The philosophy underpinning the design of the Five Star test is that both the assessor and the 
candidate will behave more naturally, if the assessor is relieved of the burdens of monitoring 
the candidate and consciously deselecting responses, and if vague and obtrusive guideline 
and evaluation interventions are removed from the event. Support for this can be found in 
work on Interlanguage (Selinker, 1972; Higgs & Clifford, 1982; see also Underhill, 1987 and 
Pollard, 1994). This is implemented through design features such as the use of pop-up on- 
screen text-boxes, which, after the initial assessor training, serve only as reminders of task 
requirements and evaluation criterion. In actual test use they rarely need to be accessed, and 
then only briefly, causing minimal distraction of the assessor from his / her engagement with 
the candidate. The auto-scoring mechanism which multi-functions as a task navigator is 
equally unobtrusive to the process and inconspicuous to the candidate. 

These features can be seen in the first task, depicted below. At the bottom of the task 
screen, in very low profile, are three evaluation buttons which appear as arrows. To the left of 
each arrow is an icon (shown below as a square) 'pointing-and-dicking' which reveals pop-up 
scripted evaluation criteria, as shown in the speech bubbles. As mentioned above, these are 
used during assessor-training, and only in extremis during real tests. 

In this way specific rather than global evaluation decisions are made; they are made on a 
local task-by-task basis rather than cumulatively; and they are made instantly rather than 
retrospectively.
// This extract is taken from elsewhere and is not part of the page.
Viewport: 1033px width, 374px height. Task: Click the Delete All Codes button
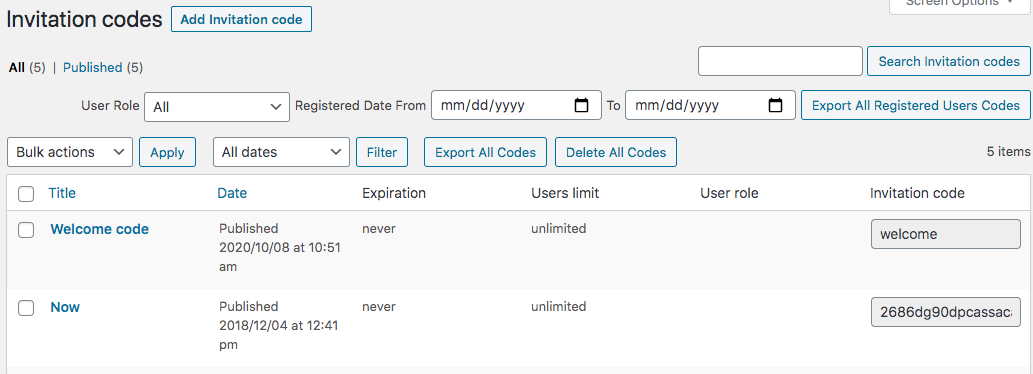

At the end of each individual test algorithm, (consisting of between 12 and 20 
tasks) a histogram graph and set of band-descriptors for the cumulative performance across 
the constructs tested, are automatically generated. 

There is no empirical evidence for this claim, other than an intra- and inter-rater reliability 
study referred to in Paper I - but anecdotal feedback suggests these features help to ease 
the burden on assessor or rater reliability. 

Task. 

Each task on the Five Star Test has been designed with a specific criterion which, on the 
basis of pre-trialling, discriminates performance into one of three broad categories. (Pollard, 
1994) The test is algorithmic and adaptive, so that all candidates begin at the same point, 
and then branch according to performance. The replication throughout the test of task types, 
supporting graphics, and screen configurations is employed to ease the burden on the 
assessor, reducing his/her need to access the on-screen pop-up guidance. This and the 
gradual introduction of multimedia features is also thought to diminish method effect due to 
lack of familiarity on the part of the candidate. For example sound from the computer is first 
encountered in simple instances in the early stages of a test pathway where there is a 
considerable amount of additional support. 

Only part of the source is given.